==== PROVIDED MATERIAL

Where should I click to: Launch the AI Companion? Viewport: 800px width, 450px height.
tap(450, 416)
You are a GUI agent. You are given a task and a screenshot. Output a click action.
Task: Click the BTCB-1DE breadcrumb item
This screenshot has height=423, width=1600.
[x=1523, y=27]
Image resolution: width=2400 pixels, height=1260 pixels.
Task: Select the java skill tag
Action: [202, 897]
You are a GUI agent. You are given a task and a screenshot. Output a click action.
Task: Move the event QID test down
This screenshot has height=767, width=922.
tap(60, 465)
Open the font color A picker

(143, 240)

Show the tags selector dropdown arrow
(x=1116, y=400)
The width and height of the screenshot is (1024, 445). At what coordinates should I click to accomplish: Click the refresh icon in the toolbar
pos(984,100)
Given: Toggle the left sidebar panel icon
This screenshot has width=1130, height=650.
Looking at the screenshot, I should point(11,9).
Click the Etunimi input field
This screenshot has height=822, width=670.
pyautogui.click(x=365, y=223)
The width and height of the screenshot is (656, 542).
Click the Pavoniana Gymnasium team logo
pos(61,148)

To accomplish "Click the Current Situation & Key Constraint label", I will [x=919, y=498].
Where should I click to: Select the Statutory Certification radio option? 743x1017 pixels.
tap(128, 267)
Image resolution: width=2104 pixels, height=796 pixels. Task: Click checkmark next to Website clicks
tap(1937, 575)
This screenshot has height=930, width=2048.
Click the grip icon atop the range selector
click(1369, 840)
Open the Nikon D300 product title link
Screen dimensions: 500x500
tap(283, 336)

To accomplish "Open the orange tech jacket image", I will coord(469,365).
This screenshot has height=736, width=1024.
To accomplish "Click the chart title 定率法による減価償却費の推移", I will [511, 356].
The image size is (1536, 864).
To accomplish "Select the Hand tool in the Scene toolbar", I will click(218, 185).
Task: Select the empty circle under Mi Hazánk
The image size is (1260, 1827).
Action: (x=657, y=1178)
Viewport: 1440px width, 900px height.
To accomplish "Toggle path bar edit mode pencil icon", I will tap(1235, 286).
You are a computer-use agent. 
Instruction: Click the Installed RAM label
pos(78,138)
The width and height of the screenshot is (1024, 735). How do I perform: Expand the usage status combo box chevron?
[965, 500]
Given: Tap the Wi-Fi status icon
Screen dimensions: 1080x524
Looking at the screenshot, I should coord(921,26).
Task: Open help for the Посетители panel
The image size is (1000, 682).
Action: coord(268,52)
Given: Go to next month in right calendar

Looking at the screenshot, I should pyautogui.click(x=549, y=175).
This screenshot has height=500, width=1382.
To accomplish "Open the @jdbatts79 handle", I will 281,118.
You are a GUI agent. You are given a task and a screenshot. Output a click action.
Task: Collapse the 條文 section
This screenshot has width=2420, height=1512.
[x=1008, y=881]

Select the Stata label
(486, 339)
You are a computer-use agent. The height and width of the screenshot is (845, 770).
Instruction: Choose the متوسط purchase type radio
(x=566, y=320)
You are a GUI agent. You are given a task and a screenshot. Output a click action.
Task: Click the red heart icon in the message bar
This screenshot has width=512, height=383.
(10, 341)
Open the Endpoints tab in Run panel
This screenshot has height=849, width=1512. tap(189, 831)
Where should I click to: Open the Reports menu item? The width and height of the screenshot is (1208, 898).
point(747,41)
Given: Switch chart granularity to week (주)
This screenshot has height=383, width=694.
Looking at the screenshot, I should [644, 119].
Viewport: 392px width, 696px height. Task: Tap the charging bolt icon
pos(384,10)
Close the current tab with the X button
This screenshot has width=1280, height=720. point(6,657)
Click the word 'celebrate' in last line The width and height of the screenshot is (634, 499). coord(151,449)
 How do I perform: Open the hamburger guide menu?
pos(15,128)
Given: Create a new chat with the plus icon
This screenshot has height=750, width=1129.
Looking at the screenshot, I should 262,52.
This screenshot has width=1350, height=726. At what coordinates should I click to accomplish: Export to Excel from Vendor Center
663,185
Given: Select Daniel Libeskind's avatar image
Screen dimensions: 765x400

========

# WORK REQUEST
When a line of the records includes "computer", that line belongs in the answer.

# ANSWER BELOW
You are a computer-use agent. 
You are a computer-use agent. The height and width of the screenshot is (845, 770).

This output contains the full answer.